Prompt:
Only the lines from the beginning of the data through the one with "This screenshot has height=405, width=680." belong in the answer, each retyped exactly, with pictures left out.

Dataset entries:
-- Opening Marker --

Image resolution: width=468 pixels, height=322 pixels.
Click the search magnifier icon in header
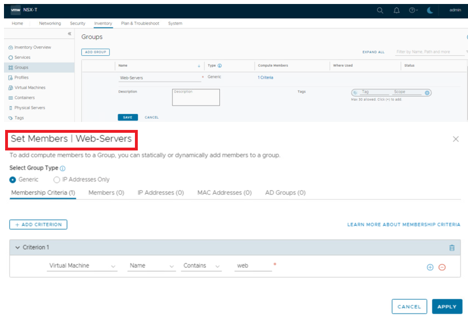(x=380, y=10)
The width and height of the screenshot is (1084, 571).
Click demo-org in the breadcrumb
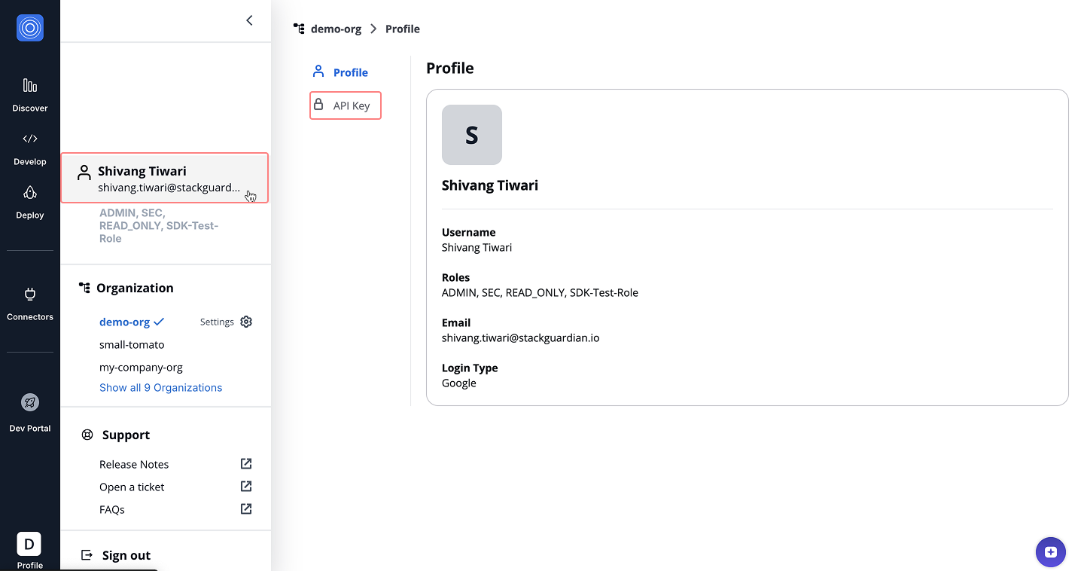point(336,29)
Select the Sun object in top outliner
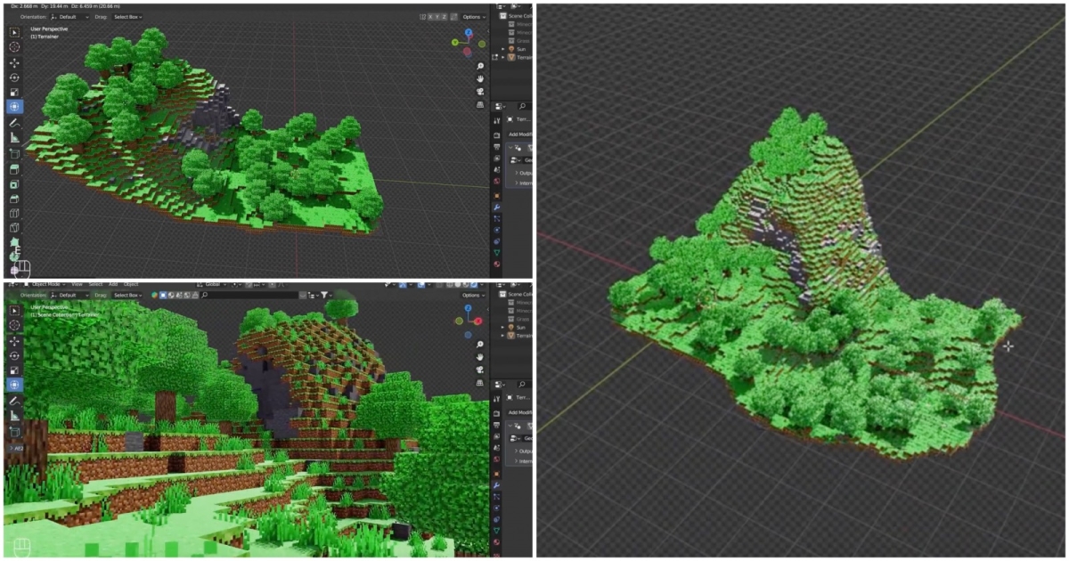Viewport: 1069px width, 561px height. pyautogui.click(x=520, y=49)
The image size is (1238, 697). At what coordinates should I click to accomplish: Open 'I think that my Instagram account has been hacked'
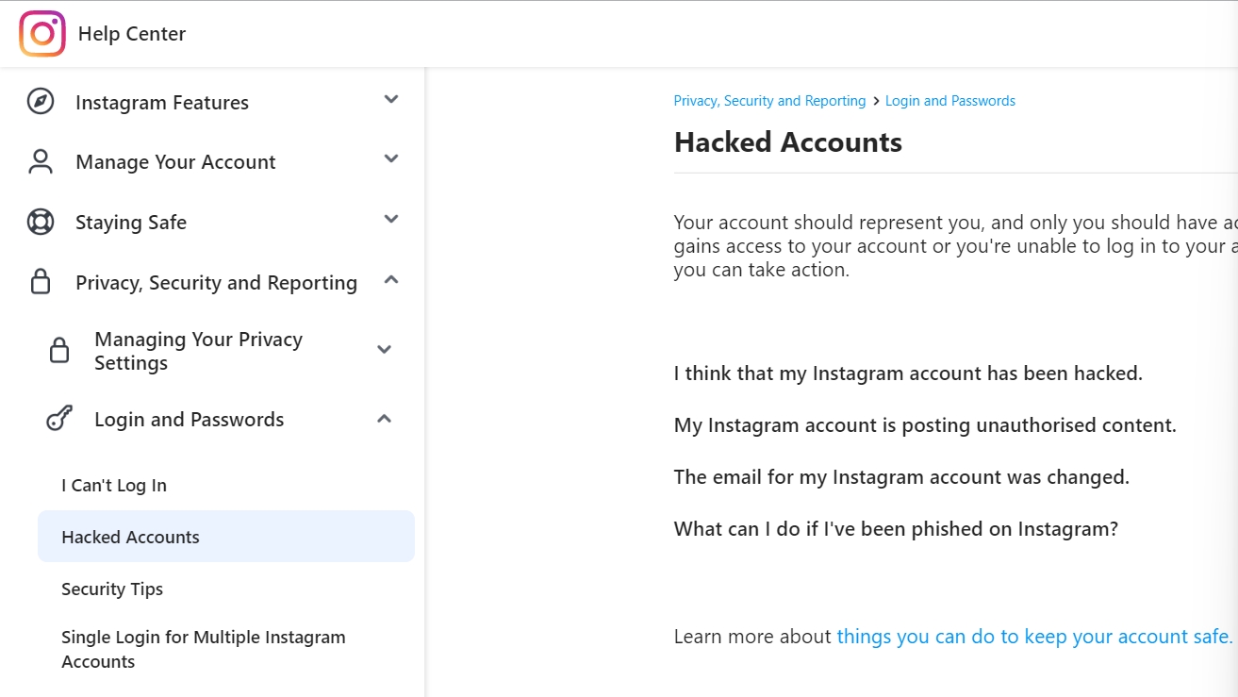click(908, 373)
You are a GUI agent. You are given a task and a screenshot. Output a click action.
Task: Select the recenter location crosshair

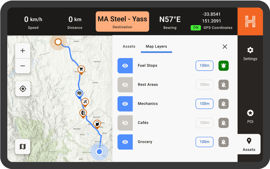click(x=23, y=89)
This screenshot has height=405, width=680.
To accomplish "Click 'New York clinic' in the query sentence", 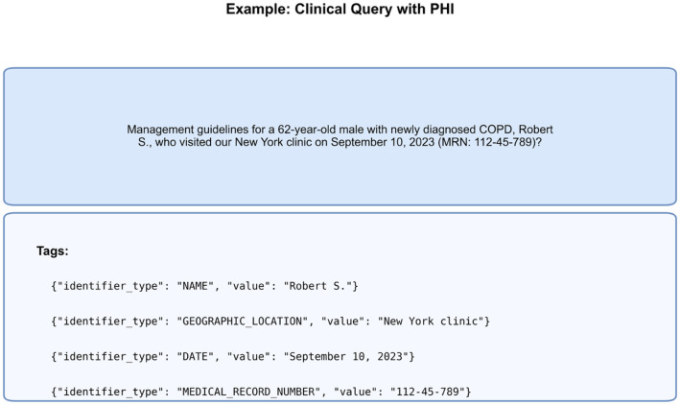I will click(x=275, y=142).
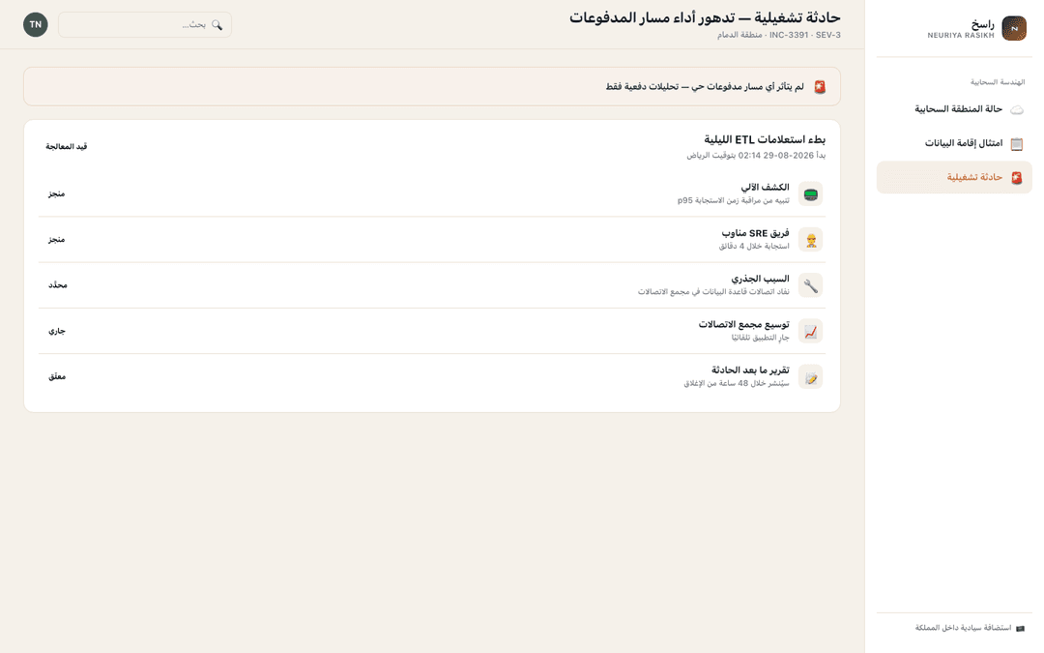Click the chart icon for توسيع مجمع الاتصالات
This screenshot has width=1044, height=653.
point(810,331)
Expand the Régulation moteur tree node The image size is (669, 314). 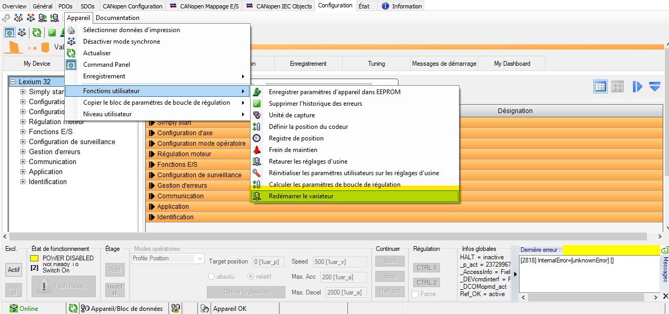[x=23, y=122]
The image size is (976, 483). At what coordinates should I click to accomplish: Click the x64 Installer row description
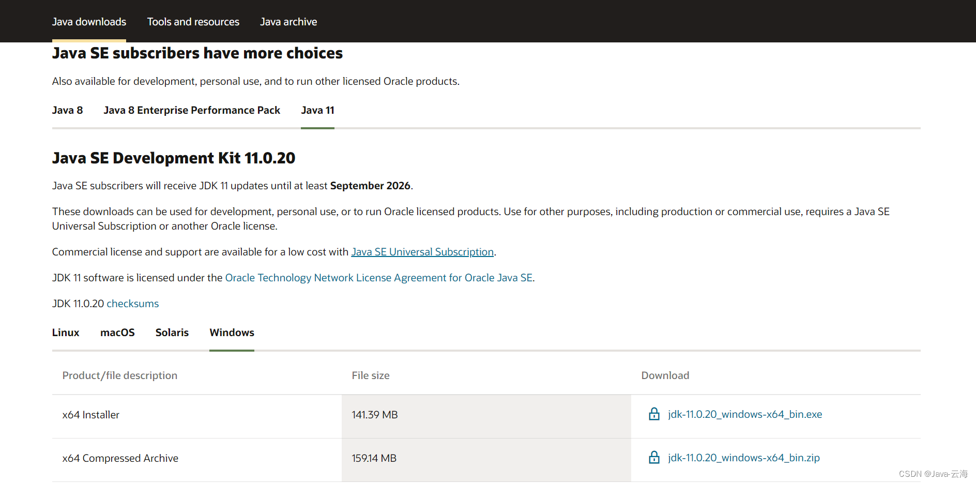(91, 415)
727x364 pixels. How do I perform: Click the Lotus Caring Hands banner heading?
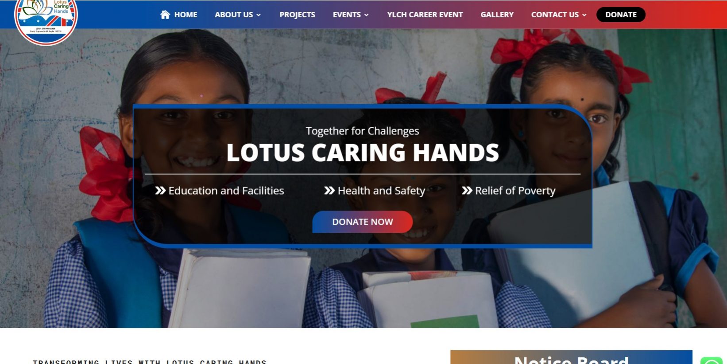363,153
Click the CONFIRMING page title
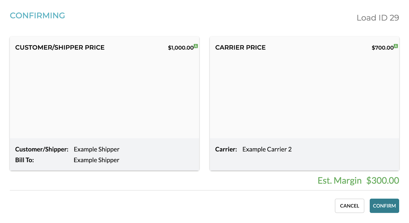This screenshot has width=409, height=223. point(37,16)
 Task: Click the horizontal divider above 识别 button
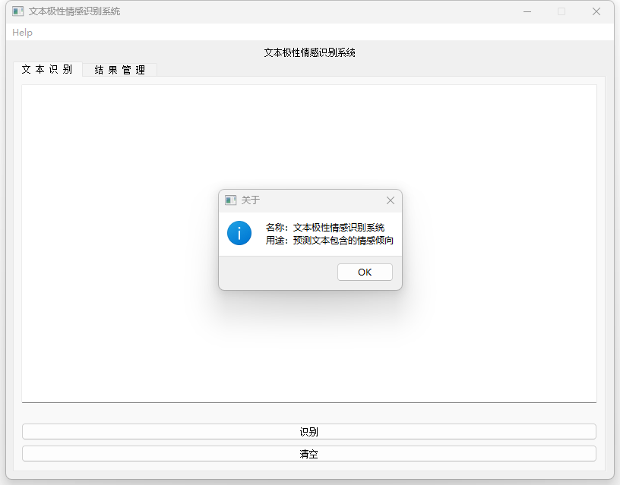[309, 402]
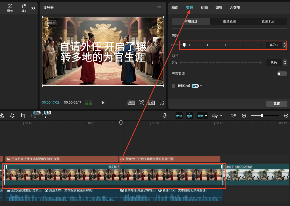Select the mirror flip tool
Viewport: 290px width, 206px height.
click(2, 115)
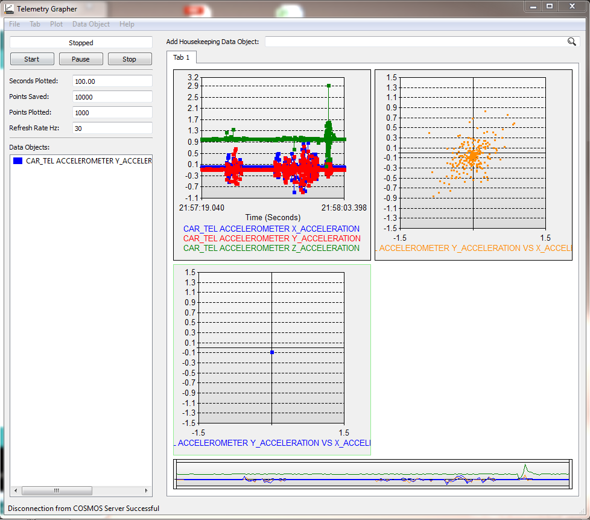Click the bottom overview timeline graph
590x520 pixels.
coord(372,474)
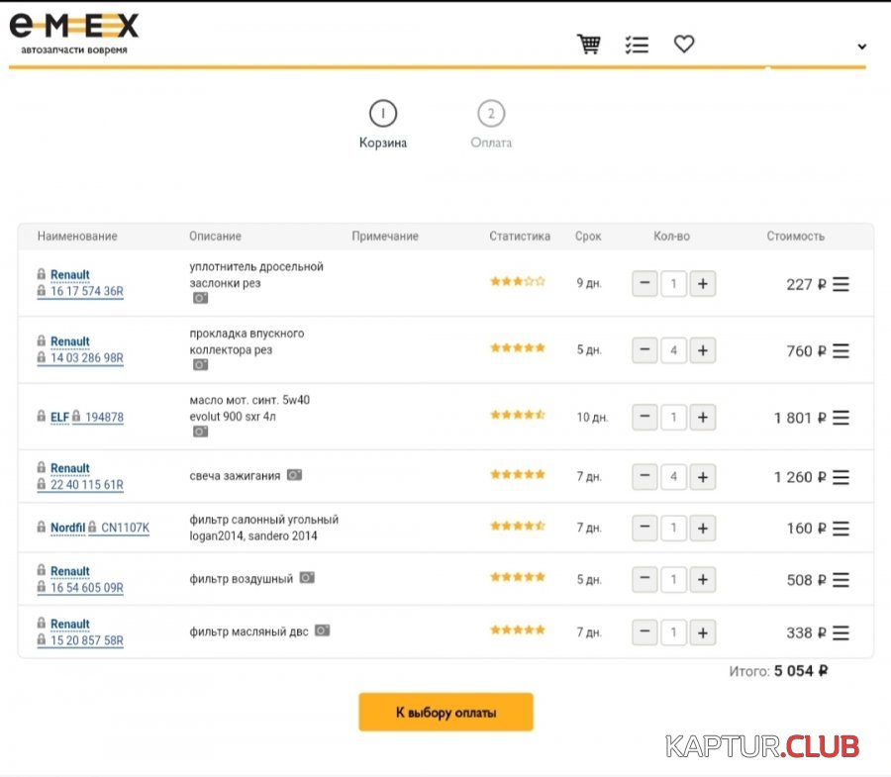Expand the account dropdown arrow in header
The height and width of the screenshot is (777, 891).
click(861, 47)
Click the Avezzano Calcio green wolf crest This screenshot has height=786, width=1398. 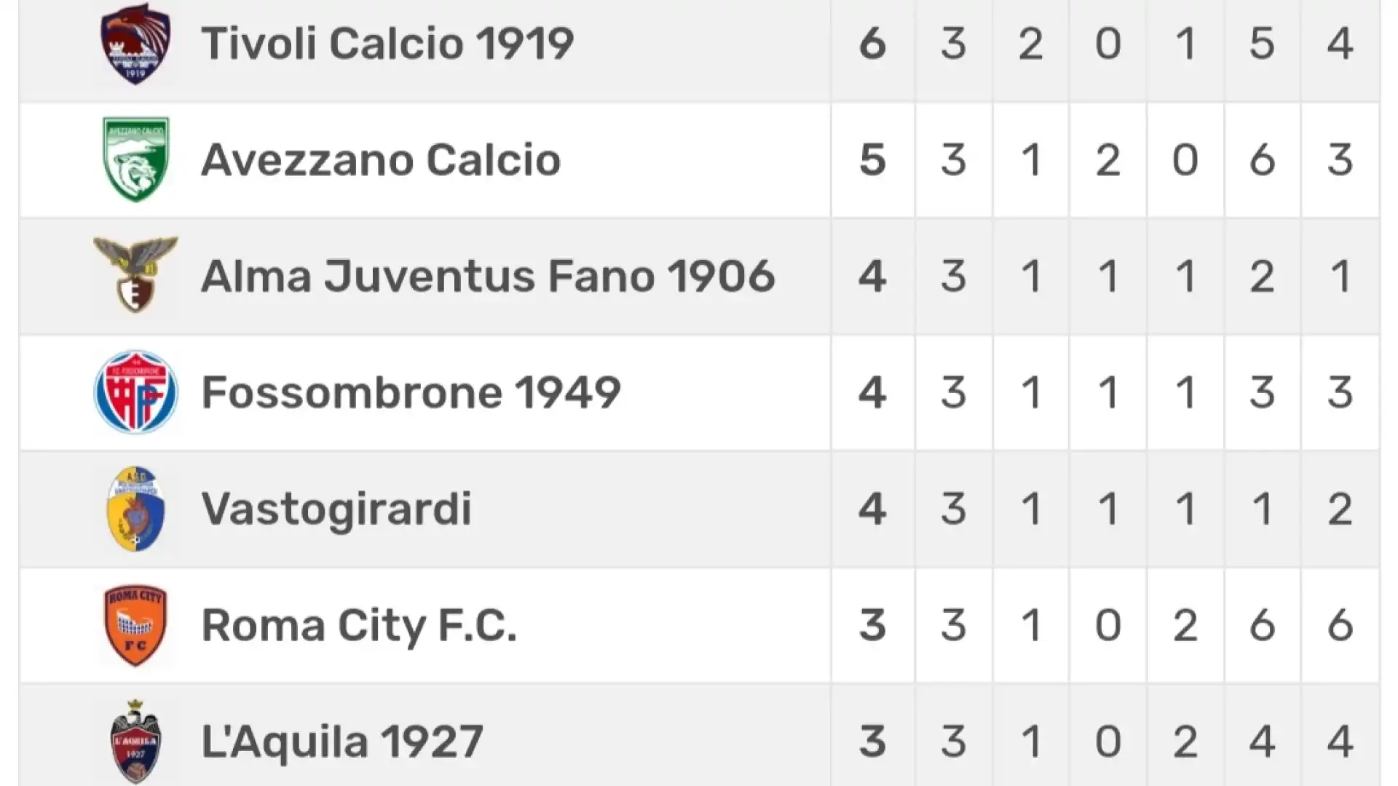[x=135, y=159]
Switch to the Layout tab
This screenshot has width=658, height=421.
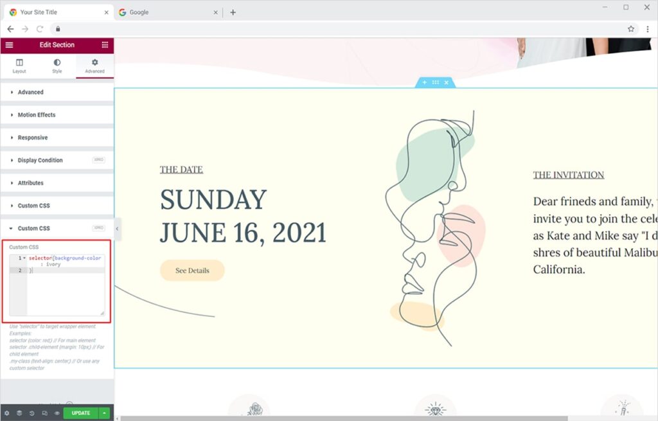19,66
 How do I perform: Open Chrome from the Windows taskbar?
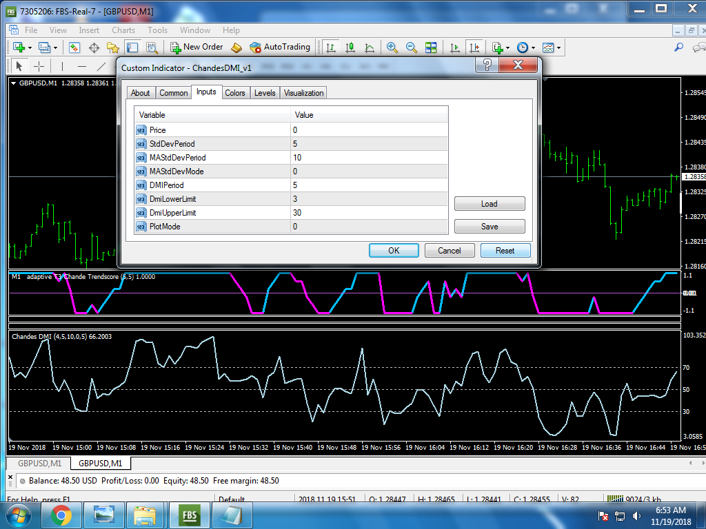click(x=61, y=515)
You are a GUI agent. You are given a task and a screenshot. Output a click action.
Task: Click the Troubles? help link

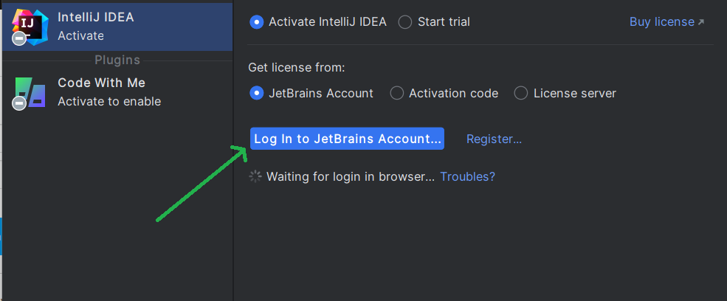467,176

-- Closing Marker --

Solved exercise:
Image resolution: width=468 pixels, height=322 pixels.
Click the search magnifier icon in header
(x=380, y=10)
The width and height of the screenshot is (1084, 571).
Click demo-org in the breadcrumb
point(336,29)
Select the Sun object in top outliner
Viewport: 1069px width, 561px height. pyautogui.click(x=520, y=49)
The image size is (1238, 697). At what coordinates should I click to accomplish: Open 'I think that my Instagram account has been hacked'
click(908, 373)
You are a GUI agent. You are given a task and a screenshot. Output a click action.
Task: Select the recenter location crosshair

click(x=23, y=89)
This screenshot has height=405, width=680.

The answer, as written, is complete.